Attorney John Jay O'Connor, the justice's husband, was with his wife during all of her appearances at the College. A dapper man, grayhaired and blue-eyed, he wore a dark suit and a blue tie and identified himself as the chairman of the male auxiliary of the United States Supreme Court. He also was asked about the marriage.
"Although our marriage may seem atypical statistically and to you," he explained, "it seems normal to us. I couldn't imagine being married to a woman not my educational equal. It is a vehicle toward additional shared humor. That's the great treat. That's what makes greater education for women not just an economic benefit - it broadens them so they can play all sorts of instruments."
"What is life like as the spouse of a Supreme Court justice?" asked the students. "It's a full life," he replied. "My lord - she's the highest-ranking woman in American history, and everywhere she goes, the question is, how big is the hall? And she's asked to every function in Washington. Last night we were with the President, Weinberger, Mel Clark. That's the fun of it. You meet the people who run the world and find out they are just folks too. The biggest problem is finding time for our friends."
The delicate questions Justice O'Connor answered deftly, if not reflectively. Will we ever see a woman as President? "Sure." Will she get there via the vice-presidency or election? "By the vice-presidency first." Will the Equal Rights Amendment give more power to the courts? "It would give us a new framework in which to address allegations of gender discrimination. We don't know what the effect would be. Now, there is only mid-level scrutiny of gender discrimination, which hasn't been looked at as seriously as racial discrimination. Things pass muster under gender discrimination that would not hold up in cases of racial discrimination."

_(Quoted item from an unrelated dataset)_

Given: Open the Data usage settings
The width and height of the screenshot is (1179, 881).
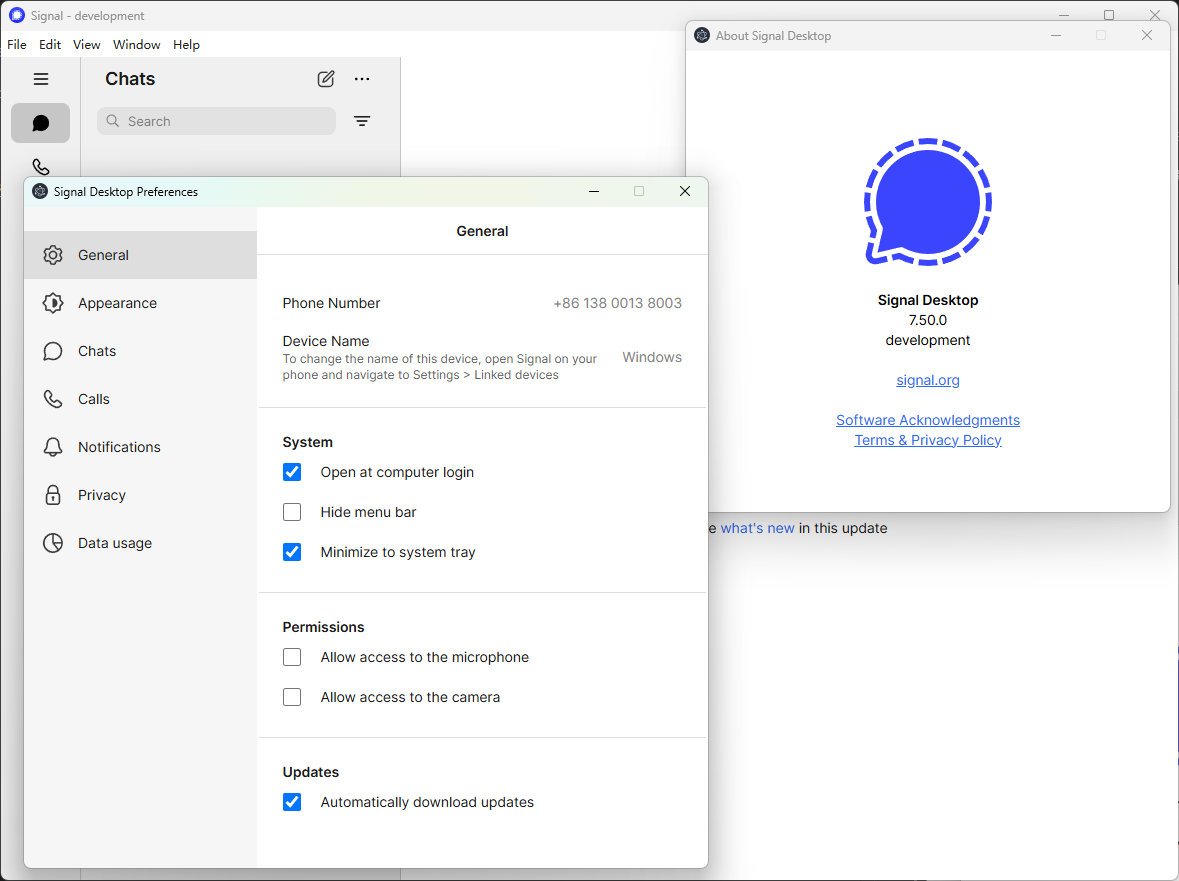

Asked about case overload, O'Connor expressed the opinion that people in this country rely too much on the courts to resolve all manner of disputes. "We need some alternative dispute mechanisms to take whole subjects - business arbitration, domestic relations, torts - out of the courts."
To students seeking advice about law school, O'Connor said, "There are too many lawyers in the country today. The competition is very intense, and I would not encourage anyone who was not very sure of what he or she wanted to go to law school." To those who are determined to go into law, she recommended a career in public law.
One disarmingly blunt student asked, "Did you feel qualified when you were appointed?" O'Connor replied patiently that there had indeed been "a question in my mind as to whether I could adequately fulfill that incredible assignment." "And now?" the student persisted. The justice smiled and handed it right back. "The jury's still out," she said.